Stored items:
☆ ☆ ☆ ☆ ☆

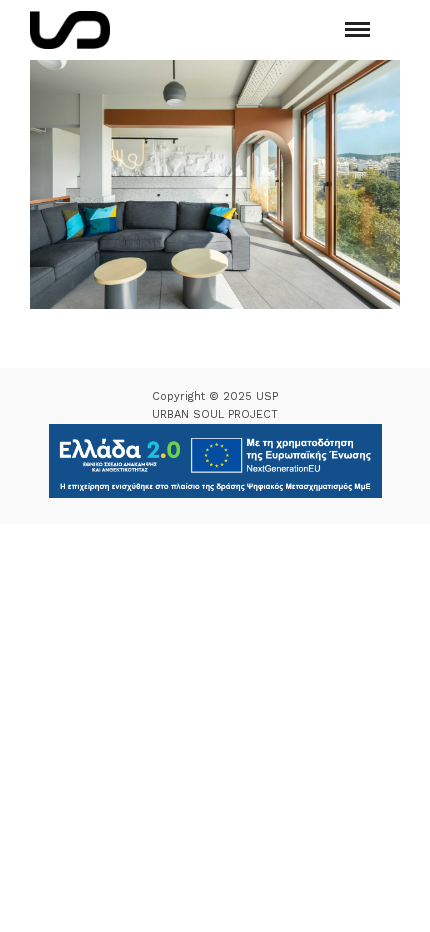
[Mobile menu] (357, 29)
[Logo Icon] (70, 30)
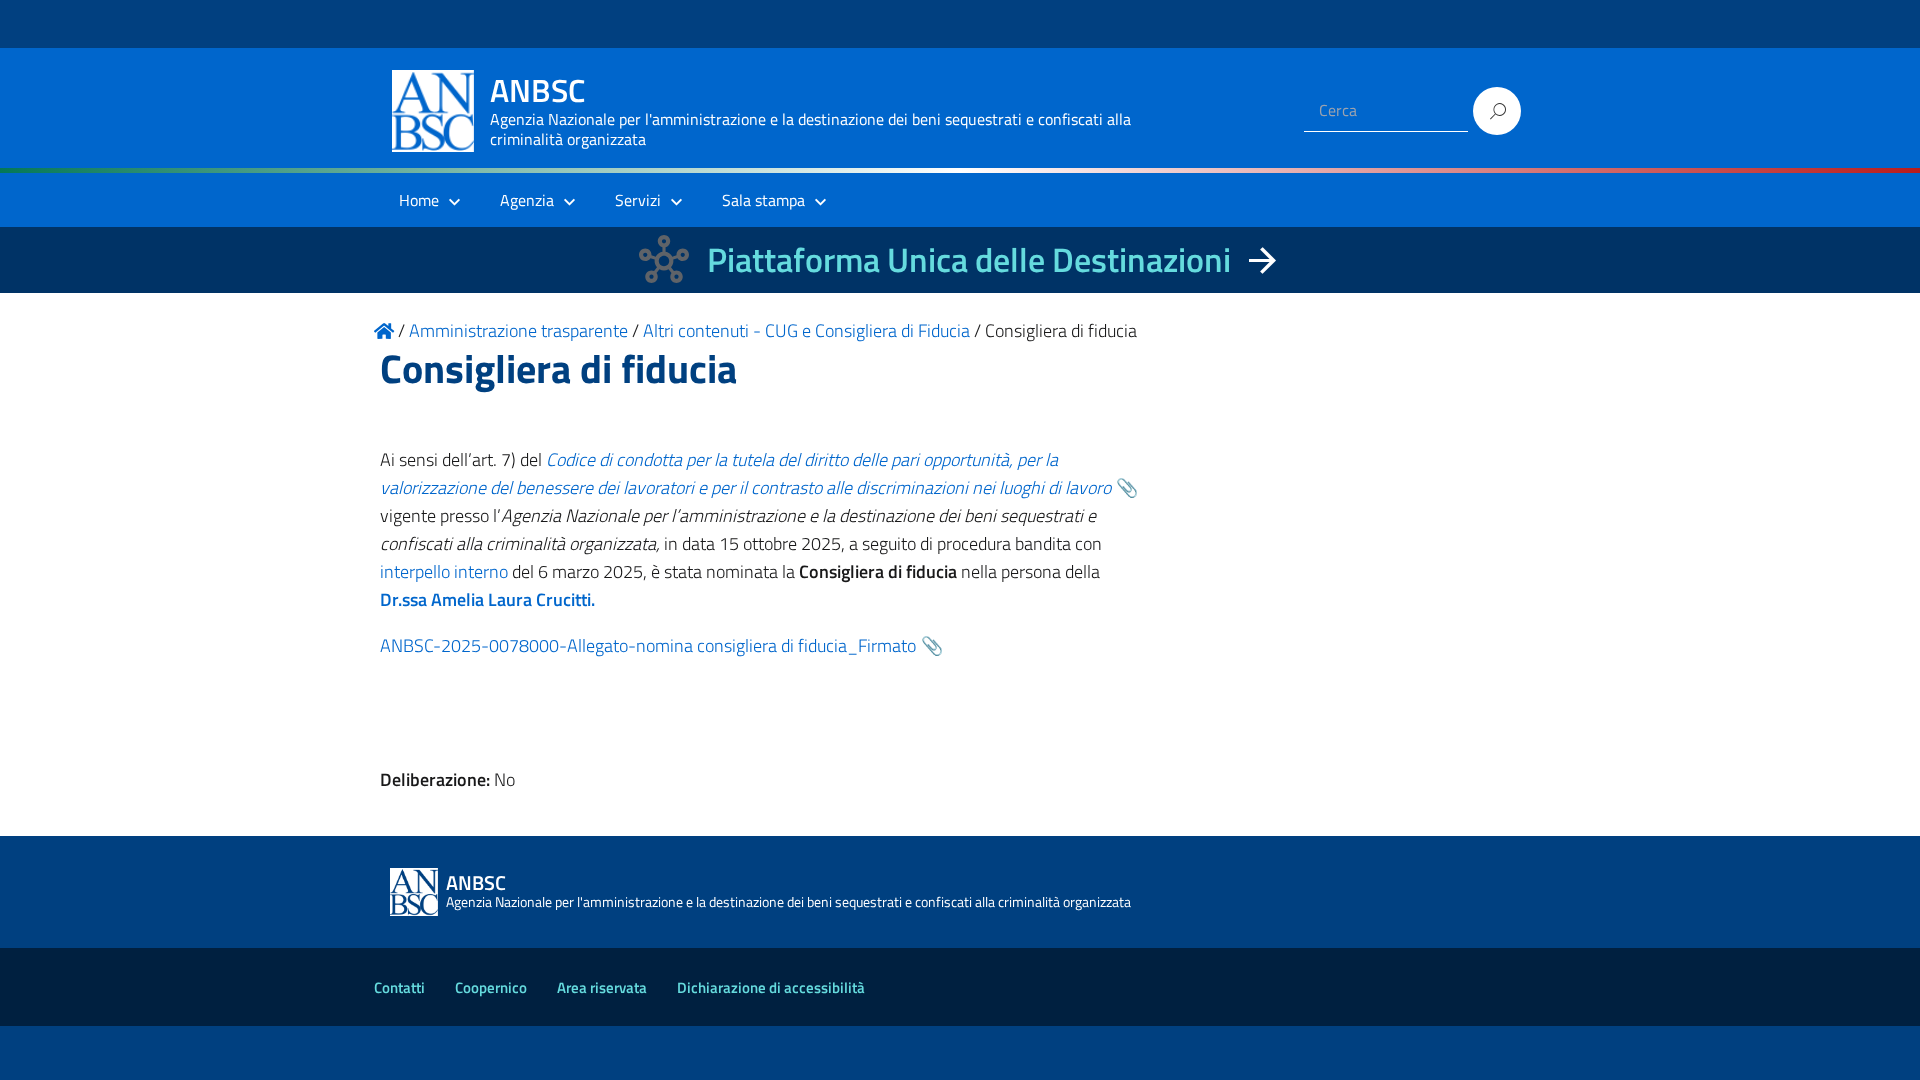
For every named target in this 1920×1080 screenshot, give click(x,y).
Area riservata (602, 987)
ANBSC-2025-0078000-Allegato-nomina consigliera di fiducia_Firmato (648, 645)
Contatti (399, 987)
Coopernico (491, 987)
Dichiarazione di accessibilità (771, 987)
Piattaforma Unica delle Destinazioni (969, 259)
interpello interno (444, 571)
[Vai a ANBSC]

☆ ☆ ☆ ☆ ☆

Copy each line from the entries above that has the word "ANBSC" in it.

ANBSC-2025-0078000-Allegato-nomina consigliera di fiducia_Firmato (648, 645)
[Vai a ANBSC]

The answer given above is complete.